#### Problem details
Could you copy out all the lines in the material below where the word "accomplish" occurs?

#### Task material
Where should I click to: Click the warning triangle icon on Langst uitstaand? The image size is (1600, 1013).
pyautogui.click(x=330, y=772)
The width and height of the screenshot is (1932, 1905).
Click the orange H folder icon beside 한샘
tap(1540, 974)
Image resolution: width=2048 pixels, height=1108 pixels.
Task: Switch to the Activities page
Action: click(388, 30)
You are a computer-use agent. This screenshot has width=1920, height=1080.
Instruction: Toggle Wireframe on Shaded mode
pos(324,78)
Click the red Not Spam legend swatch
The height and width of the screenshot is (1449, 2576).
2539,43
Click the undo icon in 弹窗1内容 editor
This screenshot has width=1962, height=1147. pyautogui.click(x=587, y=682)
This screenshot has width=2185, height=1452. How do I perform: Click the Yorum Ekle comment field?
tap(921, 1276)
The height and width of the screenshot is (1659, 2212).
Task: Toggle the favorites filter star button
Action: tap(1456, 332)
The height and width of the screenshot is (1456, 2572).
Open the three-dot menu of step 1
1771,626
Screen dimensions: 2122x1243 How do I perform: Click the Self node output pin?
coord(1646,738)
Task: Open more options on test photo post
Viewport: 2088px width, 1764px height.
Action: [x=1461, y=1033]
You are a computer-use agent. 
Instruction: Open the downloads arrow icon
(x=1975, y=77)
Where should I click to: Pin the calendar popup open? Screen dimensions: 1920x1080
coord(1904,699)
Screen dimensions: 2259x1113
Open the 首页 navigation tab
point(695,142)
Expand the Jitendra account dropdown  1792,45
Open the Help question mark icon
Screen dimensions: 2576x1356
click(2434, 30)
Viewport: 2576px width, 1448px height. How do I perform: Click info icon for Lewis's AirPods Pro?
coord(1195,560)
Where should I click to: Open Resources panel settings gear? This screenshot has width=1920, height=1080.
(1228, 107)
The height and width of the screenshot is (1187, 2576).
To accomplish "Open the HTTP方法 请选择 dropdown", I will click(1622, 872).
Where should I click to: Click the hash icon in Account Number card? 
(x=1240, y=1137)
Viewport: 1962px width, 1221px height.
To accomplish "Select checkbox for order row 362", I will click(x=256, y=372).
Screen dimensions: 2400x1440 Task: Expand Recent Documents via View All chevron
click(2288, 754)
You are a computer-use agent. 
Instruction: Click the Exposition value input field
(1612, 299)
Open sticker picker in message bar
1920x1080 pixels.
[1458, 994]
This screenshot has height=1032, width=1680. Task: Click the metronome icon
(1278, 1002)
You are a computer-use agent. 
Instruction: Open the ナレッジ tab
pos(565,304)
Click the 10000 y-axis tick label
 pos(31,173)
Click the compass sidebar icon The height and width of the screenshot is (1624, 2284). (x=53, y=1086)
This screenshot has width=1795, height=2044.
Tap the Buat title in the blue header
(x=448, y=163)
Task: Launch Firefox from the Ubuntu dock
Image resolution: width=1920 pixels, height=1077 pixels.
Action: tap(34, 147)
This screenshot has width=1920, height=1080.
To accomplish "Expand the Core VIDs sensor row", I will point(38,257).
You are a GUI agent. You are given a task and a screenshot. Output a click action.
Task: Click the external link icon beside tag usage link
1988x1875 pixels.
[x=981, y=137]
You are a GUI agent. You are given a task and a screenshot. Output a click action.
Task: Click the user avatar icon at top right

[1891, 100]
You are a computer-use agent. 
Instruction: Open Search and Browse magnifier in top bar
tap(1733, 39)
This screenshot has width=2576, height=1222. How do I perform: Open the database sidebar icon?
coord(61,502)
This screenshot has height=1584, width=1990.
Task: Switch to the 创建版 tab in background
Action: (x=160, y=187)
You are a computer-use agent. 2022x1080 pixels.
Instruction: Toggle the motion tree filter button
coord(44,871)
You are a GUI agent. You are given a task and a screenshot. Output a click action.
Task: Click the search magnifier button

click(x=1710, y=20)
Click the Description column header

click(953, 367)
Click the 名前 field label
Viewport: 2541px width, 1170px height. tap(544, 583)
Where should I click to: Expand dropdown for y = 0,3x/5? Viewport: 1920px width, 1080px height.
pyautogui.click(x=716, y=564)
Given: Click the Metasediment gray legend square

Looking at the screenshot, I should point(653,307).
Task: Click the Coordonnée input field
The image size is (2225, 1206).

#### Exercise solution
To accomplish "Open the HTTP方法 请选择 dropdown", I will click(1622, 872).
To accomplish "Select checkbox for order row 362", I will click(x=256, y=372).
To accomplish "Expand the Core VIDs sensor row", I will point(38,257).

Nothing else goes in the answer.